━━ PASSAGE ━━

I was reminded reading this book of another mid-century Modernist work I read recently, Friedo Lampe’s ‘At the Edge of the Night’ (which is reviewed here in 14 February this year). Like Chester, Lampe was gay and both of these men’s books use a kind of collage method of arrangement to build the narrative arc that eventuates, and that gives structure to the texts. So both of these books are experimental in their methodology and both deal with people who are transgressing social conventions.

What they both provide is a kind of catalogue of a city, in Chester’s case New York, in Lampe’s case Bremen (a north German city). By delving into the lives of multiple people, the authors each in their own ways demonstrate an awareness of the existence of many people in the same geographical area. They are cognisant of the realities of different individuals and of how such people’s lives are connected by casual meetings and by liaisons. There is a strong sense of community, a sense also of a shared destiny.

In Chester’s case there is a good deal of scatological material that lends an earthy quality to his stories of men and women of the demimonde. Amid the stories of desire and hatred, of comfort and hardship, of crime and convention a number of characters emerge that invite the reader to understand ways of life that, while they may seem unconventional, borrow ideas and feelings from the everyday vocabulary of middle class life. How different are the majority of people from the odd personalities that Chester creates in his fabulous fiction? What do people in the mainstream want from life? What gives it meaning? What makes people happy? Do we not all want security and safety and companionship? Do we not all act out of desire from time to time?

━━━
━━ SUPPLIED MATERIAL ━━

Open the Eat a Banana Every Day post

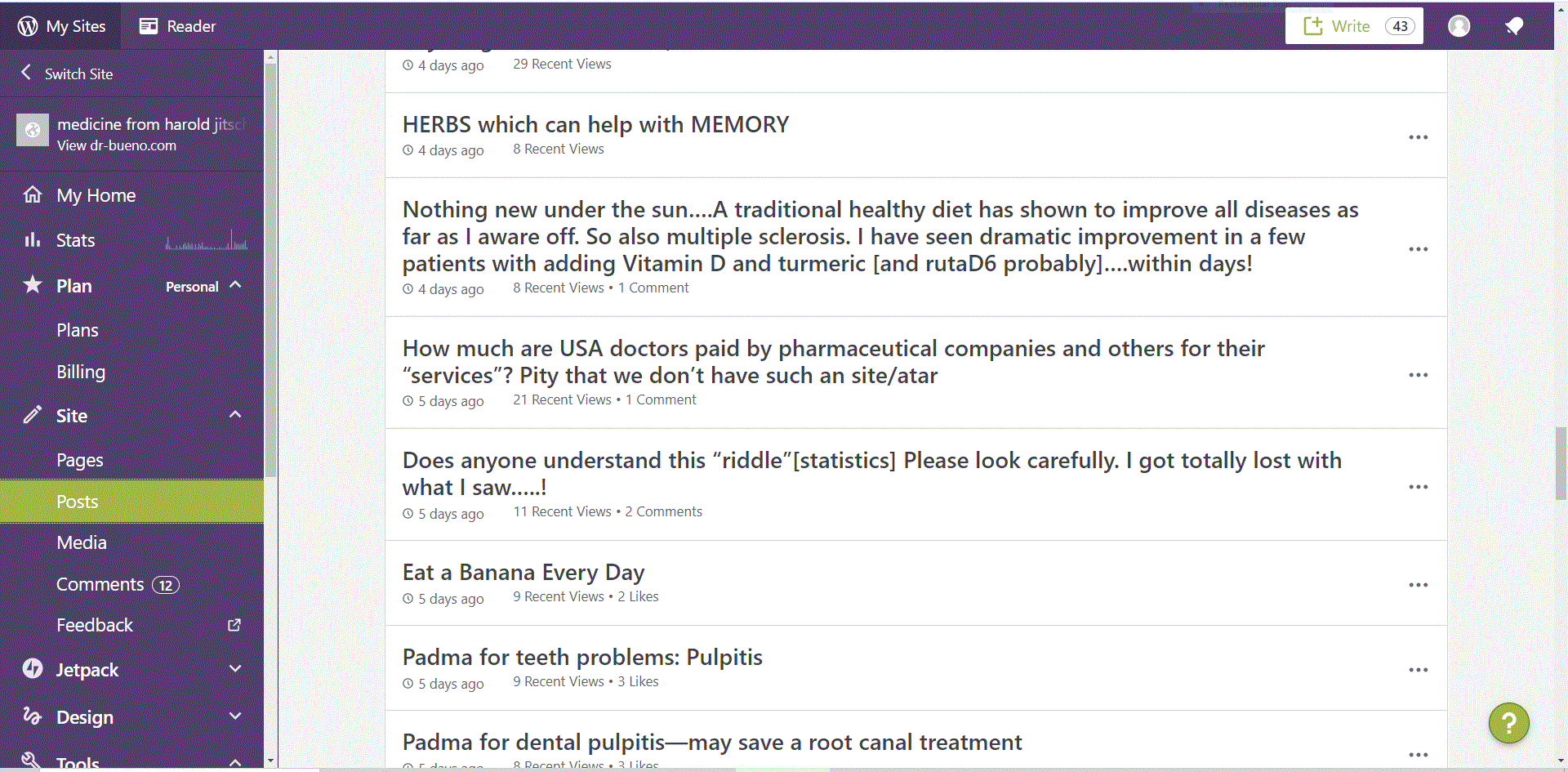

━━━

**GIVEN PROBLEM**
Extend the book review above that compares Chester's novel with Lampe's 'At the Edge of the Night', picking up after its last question.

**THE ANSWER**
The articulation of desire has one of its greatest practitioners in Alfred Chester. In the course of developing a fiction that can convey all the ideas that he sees to be real in his world, the author reaches back in art as far as Rimbaud and the men and women who inhabited the liminal zone between the Romantic and the Modern. In the strange tales Chester dreams up of people living on the fringes of polite society there are echoes of the ideal, of the just, and of the beautiful that characterised the works of some of Europe’s most celebrated poets and writers.

And even though the form of Chester’s novel is unusual you are able to follow a number of different stories to their conclusions. Certain names rise up to the surface of the narrative at different times, and some names even blur across the boundaries separating one story from another, notably the name Dickie, which stands in for some kind of masculine ideal in the author’s world of lovers and their beloveds, of dominant and submissive, of roles obeyed and of conventions transgressed, of masks put on and of identities given up in an endless search for love and for home.